Tell us more about Pasolini’s Mausoleum, whom you’re carrying out in Ostia. Aside from that, are you simultaneously working at other projects?
For two years, I’ve been working at the Mausoleum. I’m constantly creating new paintings, musical pieces and sculptures, which are going to be reassembled differently according to the space constraints, dictated by the various exhibition’s venues across Italy. Sooner or later, I hope to be able to encompass this large project in a book.
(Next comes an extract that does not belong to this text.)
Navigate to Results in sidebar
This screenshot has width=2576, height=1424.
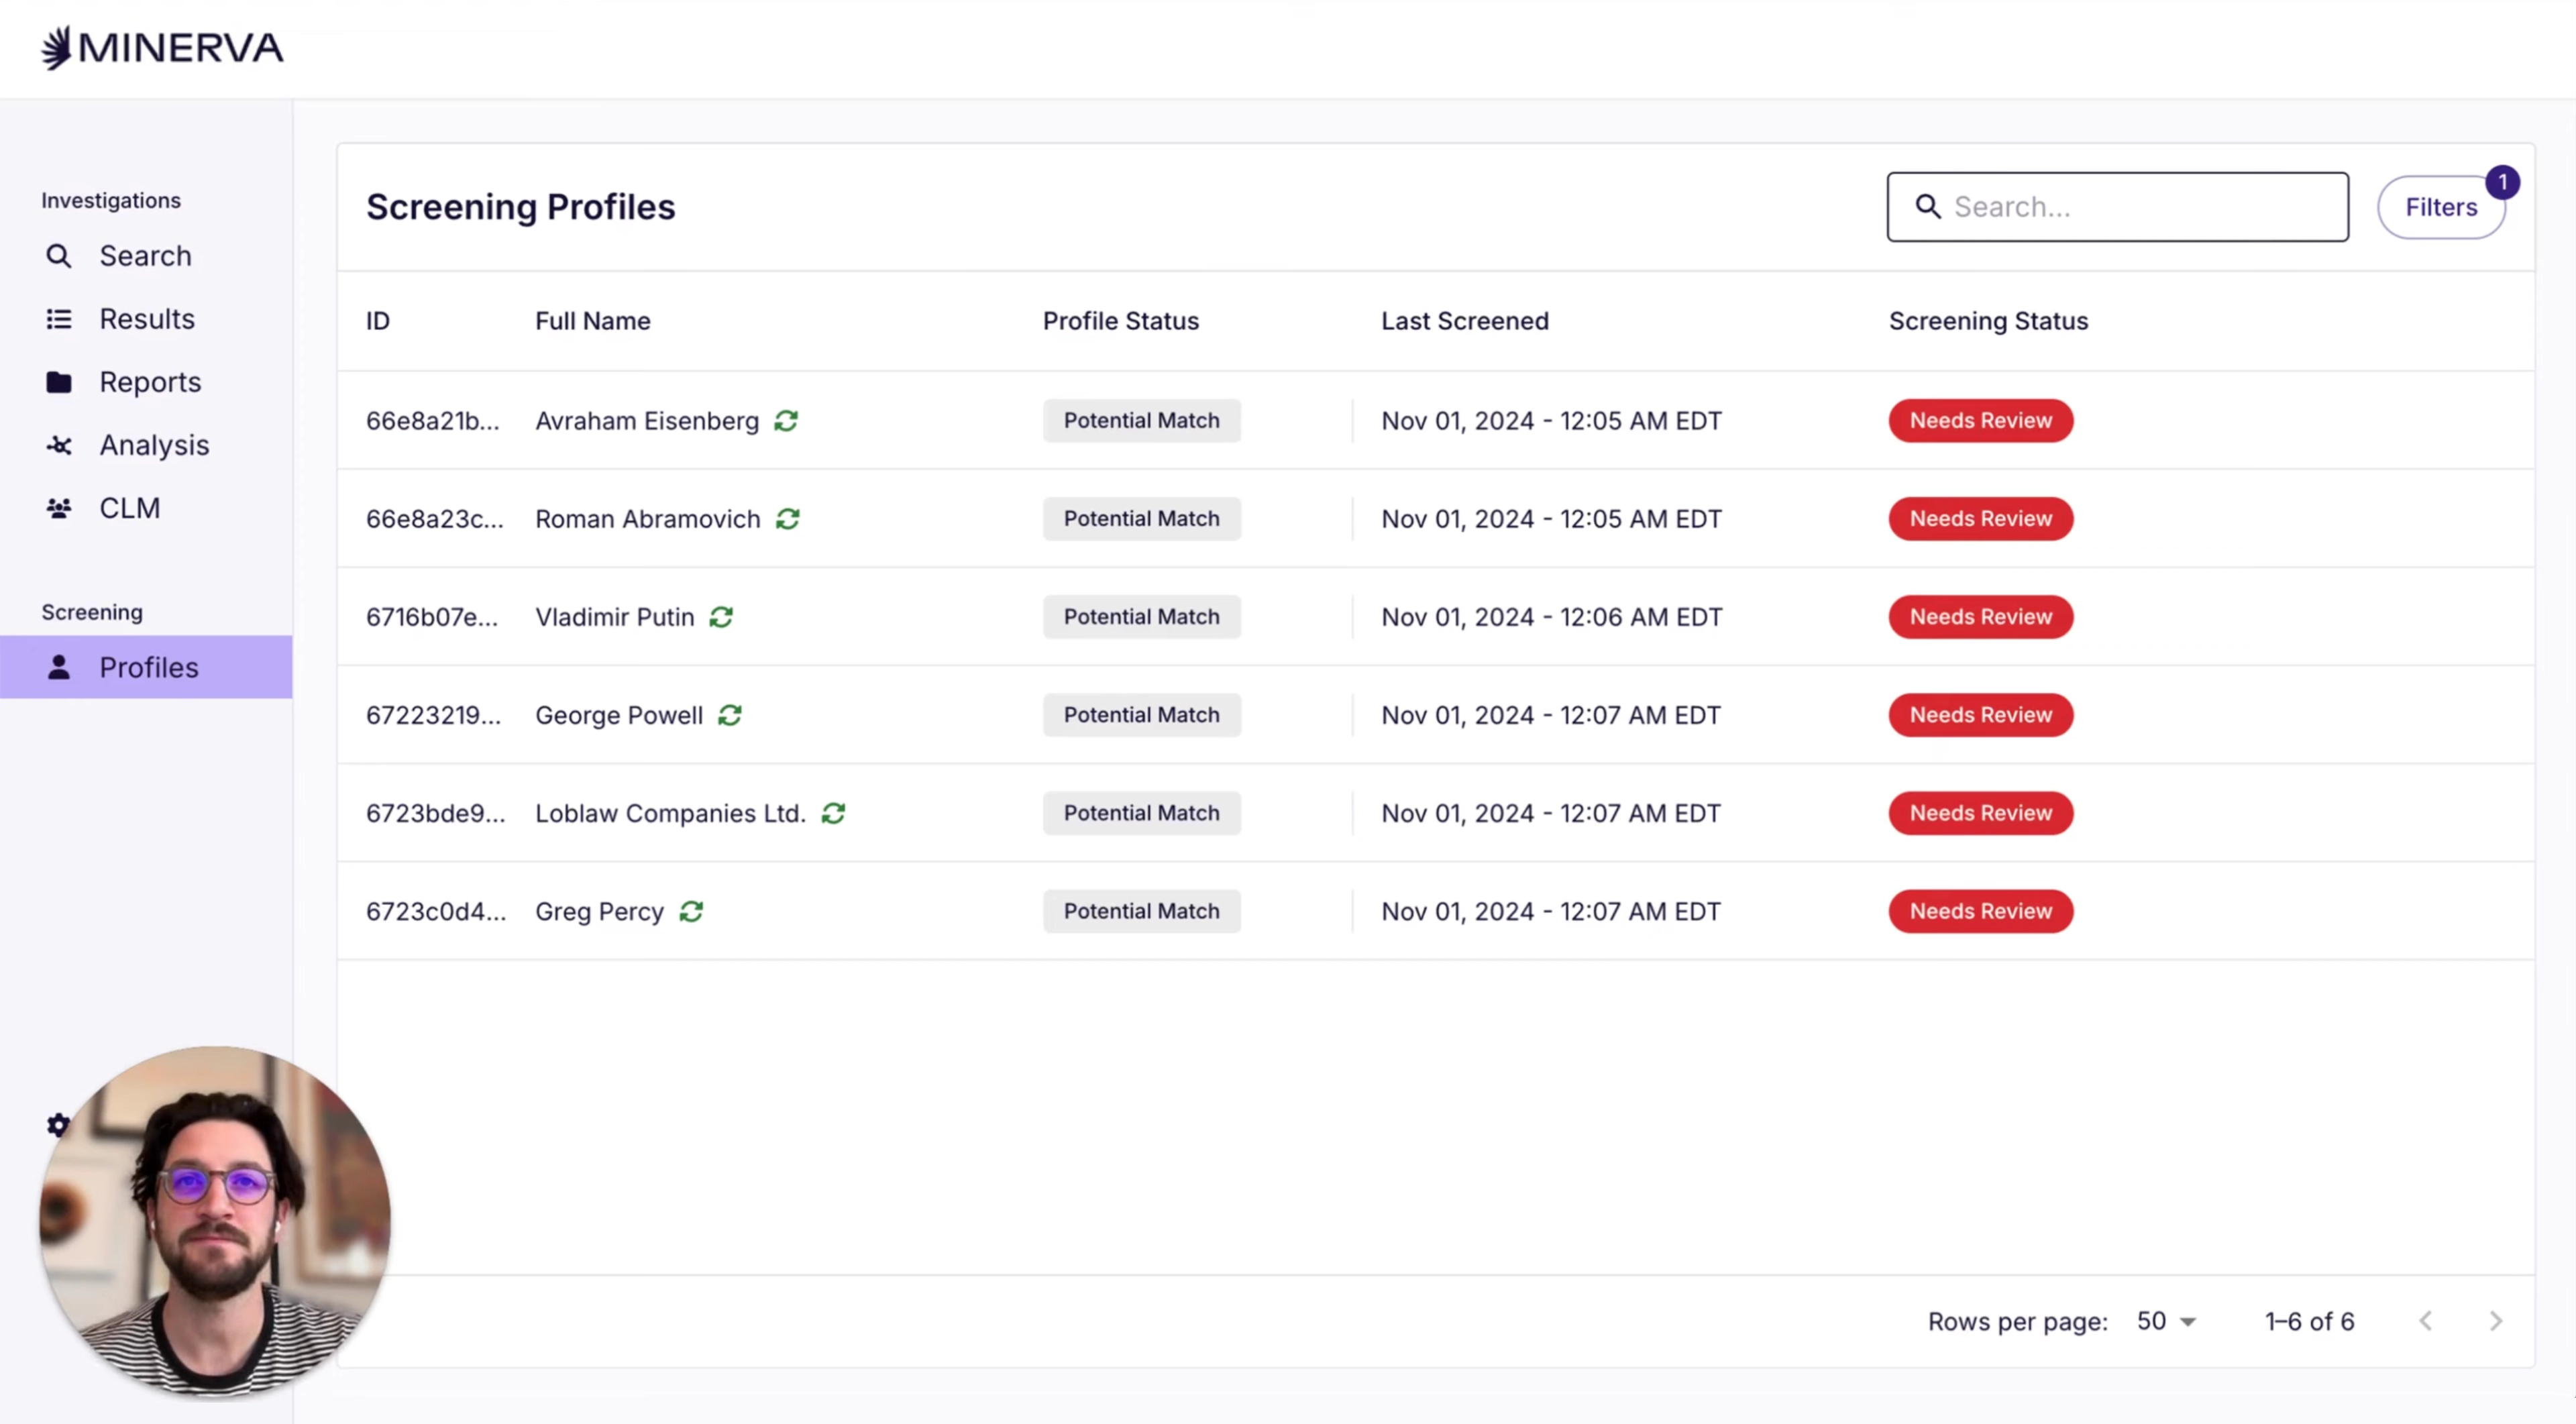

In ten days, I’m leaving for Rome, to paint a new mural in Ostia. The ultimate goal is to build the actual monumental building, either in Ostia or in Bologna (Pasolini’s home town).
I’m simultaneously working at several other projects, such as next year’s exhibition, at the Long Beach Museum of Art, focused on Michael Jackson. It is going to follow the same criteria: Mausoleum, painting, sculpture and music.
Obviously, the two artists are completely different, but I’m highly interested in the way the musical legend shaped his own life.
You experienced both the East Coast, living in New York City, and currently live in L.A. In your opinion, what are the strong points in one and the other?
To me, New York City looks old and too much tied to its past. It suffers from the same “disease”, which we find in Europe, without having produced anything in any field, even close to what the Old continent has created.
Los Angeles is a lot more open culturally and it captivates me to a greater degree. The fact that this city is one of the most prominent entertainment center in the world, if not the absolute top, makes it very interesting to one like me, who constantly investigates mythological narratives and the mechanisms behind those.
Do you have contacts with the Italian-American community in L.A.? For example, do you attend the local Italian Cultural Institute or similar organizations?
Yes, I do. In such a spread out city like L.A., the IIC plays a predominant role in bringing together the members of our community. Aside from other figurative artists, I’ve had easily access to personalities, working in the movie industry, musical field, in the scientific sector, or even in the 3D modelling.
My other acquaintances and friendships with Italians, come from chance encounters, very often in coffee shops.